There’s crime news too. Fake wine news usually means exactly that. There is almost always some story out there about wine fraud. It’s a pretty easy crime to switch a label, and the luxury wine business is run on scarcity and demand. And with the astronomic price of genuine fine wine, there are more and more reported heists of the stuff. (Come on Hollywood, give us a wine heist movie.).

These crimes might be fuelled by aspirational lifestyle wine news. Who wouldn’t want to go to a tasting of five decades worth of one of the most famous “Super Tuscans” in a palazzo in Venice? Or sympathizes with the Australian investor who is selling off his large collection of Domaine Romanée-Conti, because he thinks it would be “unethical” to drink it at tens of thousands of dollars a bottle?

Wine news also comes in mainstream and independent channels, including the increasingly ubiquitous Substack platform, which allows for more in-depth reporting. In truth, most of the people who write for the former also write for the latter. And I suspect we read each other in all formats as much as we can.

In any event, here is some wine news that you can use, if you choose. It’s come straight from the field, and it’s about a bottle of wine I found at my local shop that tells a story in itself.

From Western Sicily, the Caruso & Minini label is a two decades old collaboration between winemaker Stefano Caruso and his daughters, Giovanna and Rosanna, and Mario Minini a wine marketer and packager from Lombardy with projects across Italy. The company and their wines are succinct expression of the shift towards fine wines in Sicily since the 1990s.

The 2021 Caruso & Minini Naturalmente Bio Catarratto is a $20 odd dollar wine ($21.95 in Ontario) that drinks like something twice the price. Bio is short for biologica, meaning organic, and Catarratto is the name of the indigenous Sicilian white wine grape from which it’s made. Catarratto competes with Sangiovese as Italy’s most planted grape, but has had a less noble reputation until recently.

Catarratto was the mainstay of Marsala, the sweet fortified wine for which Sicily was best known until growers began making their own fine wines.
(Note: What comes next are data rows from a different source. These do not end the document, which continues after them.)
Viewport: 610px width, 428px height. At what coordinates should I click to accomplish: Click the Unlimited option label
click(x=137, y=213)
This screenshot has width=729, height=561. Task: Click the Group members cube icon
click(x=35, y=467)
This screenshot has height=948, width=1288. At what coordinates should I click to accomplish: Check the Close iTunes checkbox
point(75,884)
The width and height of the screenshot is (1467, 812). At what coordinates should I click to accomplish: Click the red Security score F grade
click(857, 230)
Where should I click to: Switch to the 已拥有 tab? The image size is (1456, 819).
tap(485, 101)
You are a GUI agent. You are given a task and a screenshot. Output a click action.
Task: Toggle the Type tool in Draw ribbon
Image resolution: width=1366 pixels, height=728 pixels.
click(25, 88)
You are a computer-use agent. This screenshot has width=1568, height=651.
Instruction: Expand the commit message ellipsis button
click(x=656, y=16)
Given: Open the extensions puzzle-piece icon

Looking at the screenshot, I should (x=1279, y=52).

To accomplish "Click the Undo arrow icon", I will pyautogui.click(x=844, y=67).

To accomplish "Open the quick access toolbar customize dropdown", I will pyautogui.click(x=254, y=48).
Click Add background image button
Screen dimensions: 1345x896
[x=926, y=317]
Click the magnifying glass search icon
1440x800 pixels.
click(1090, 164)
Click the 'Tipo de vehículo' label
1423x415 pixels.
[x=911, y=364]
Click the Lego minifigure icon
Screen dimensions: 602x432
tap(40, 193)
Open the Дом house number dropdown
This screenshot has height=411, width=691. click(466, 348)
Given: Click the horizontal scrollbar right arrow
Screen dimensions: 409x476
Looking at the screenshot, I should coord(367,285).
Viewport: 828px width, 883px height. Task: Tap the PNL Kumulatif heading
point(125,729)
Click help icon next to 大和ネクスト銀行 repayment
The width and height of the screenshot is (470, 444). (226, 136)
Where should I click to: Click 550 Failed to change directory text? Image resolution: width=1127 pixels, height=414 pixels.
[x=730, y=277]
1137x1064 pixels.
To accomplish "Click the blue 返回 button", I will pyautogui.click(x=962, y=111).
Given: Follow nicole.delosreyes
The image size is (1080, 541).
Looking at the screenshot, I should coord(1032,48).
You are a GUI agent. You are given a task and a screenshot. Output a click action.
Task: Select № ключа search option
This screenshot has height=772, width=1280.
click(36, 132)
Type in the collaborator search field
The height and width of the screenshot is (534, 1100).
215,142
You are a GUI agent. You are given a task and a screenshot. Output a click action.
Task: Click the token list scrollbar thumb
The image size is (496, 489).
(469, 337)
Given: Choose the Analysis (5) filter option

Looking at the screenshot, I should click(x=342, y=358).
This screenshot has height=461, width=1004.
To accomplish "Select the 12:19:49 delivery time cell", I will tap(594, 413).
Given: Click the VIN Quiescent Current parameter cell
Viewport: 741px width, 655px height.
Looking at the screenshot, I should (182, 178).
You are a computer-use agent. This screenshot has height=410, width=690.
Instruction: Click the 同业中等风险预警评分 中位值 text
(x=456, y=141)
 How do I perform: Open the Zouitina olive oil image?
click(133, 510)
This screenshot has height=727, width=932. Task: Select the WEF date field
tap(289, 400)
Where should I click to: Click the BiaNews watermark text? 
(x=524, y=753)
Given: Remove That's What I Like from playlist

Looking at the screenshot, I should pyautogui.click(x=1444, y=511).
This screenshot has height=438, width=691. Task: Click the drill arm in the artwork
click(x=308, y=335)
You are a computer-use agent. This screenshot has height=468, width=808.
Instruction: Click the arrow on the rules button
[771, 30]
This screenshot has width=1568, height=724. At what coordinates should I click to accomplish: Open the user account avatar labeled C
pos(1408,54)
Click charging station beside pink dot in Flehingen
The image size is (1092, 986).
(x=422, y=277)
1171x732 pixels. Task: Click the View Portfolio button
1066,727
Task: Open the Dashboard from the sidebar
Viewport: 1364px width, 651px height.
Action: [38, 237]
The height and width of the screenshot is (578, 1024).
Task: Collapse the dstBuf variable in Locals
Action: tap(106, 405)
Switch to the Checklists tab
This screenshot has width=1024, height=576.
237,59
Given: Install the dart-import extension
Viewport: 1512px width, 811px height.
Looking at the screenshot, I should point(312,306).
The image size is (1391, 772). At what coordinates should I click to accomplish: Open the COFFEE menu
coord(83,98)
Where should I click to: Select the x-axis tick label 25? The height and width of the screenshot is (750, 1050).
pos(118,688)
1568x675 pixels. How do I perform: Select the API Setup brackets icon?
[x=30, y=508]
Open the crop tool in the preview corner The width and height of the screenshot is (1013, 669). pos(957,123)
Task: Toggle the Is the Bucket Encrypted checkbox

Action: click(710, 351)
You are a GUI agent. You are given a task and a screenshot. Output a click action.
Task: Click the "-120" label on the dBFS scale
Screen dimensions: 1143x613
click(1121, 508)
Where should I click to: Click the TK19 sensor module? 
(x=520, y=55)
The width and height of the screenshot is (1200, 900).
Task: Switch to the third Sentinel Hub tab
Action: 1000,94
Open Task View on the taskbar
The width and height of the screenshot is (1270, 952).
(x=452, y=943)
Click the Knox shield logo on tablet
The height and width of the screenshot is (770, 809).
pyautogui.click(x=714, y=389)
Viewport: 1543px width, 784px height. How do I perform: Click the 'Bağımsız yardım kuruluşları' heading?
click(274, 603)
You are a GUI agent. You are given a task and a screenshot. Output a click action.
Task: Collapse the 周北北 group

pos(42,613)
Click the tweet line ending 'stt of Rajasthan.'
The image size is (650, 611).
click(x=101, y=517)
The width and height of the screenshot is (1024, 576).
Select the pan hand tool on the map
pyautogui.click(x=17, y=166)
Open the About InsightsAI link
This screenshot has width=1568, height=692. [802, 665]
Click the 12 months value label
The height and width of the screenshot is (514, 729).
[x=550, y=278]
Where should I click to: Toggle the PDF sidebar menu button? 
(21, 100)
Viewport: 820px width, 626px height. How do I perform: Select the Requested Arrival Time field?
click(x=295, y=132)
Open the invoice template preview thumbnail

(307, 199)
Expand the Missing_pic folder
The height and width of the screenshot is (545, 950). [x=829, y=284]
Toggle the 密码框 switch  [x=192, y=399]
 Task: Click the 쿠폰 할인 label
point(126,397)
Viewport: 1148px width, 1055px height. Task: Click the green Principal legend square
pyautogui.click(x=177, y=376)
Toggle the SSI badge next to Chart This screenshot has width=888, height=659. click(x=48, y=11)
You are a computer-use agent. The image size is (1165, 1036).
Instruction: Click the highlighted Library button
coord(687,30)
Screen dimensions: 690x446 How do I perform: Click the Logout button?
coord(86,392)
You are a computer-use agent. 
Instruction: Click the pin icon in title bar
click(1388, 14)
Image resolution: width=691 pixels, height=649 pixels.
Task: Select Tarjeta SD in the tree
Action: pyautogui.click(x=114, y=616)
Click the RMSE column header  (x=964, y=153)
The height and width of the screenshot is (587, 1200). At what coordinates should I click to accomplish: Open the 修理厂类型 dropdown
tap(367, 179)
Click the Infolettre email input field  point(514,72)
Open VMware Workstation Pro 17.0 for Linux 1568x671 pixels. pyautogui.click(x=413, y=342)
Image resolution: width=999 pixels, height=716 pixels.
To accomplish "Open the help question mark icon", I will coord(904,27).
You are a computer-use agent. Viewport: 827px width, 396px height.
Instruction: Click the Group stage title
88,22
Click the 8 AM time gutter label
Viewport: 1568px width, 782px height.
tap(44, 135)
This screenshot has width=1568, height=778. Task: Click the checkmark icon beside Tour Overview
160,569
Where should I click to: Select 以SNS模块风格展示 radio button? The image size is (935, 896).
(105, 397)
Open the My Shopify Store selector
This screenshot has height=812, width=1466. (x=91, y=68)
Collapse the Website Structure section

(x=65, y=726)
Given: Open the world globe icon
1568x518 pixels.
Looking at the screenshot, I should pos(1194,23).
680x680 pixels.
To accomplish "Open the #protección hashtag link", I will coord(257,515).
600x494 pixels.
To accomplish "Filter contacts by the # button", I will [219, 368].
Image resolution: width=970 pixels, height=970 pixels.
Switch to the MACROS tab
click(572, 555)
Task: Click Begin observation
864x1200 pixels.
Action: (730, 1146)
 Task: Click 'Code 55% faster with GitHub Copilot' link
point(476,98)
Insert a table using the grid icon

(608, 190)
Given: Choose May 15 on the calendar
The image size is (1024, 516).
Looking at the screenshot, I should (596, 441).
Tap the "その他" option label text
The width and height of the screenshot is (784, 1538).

There’s a lot of it planted in Sicily, but until winemakers got serious about making fine wine with it in the last 20 years, not a lot of interesting things being done with it, as demand for Marsala waned.

The international (French) grape analogue to Catarratto might be Chardonnay, which is able to either express its terroir like a chameleon, or express the technique of its maker in the cellar, or both. The 2021 Caruso & Minini Catarratto is a three part quaffer. First, a bouquet of white flowers on the nose. Second, a solid wash of fruit over the palate, with stone fruits and citrus notes (peach and mandarin), balanced by a refreshing twang of acidity. Then, a touch of honeysuckle sweetness on the finish. It’s a good ride, and decidedly moreish.

A popular clone of Catarratto is called Lucido, meaning shining, or illuminating. Perhaps there’s as much to learn in the glass as there is in the news. Or perhaps, like every good wine, it just helps to digest it.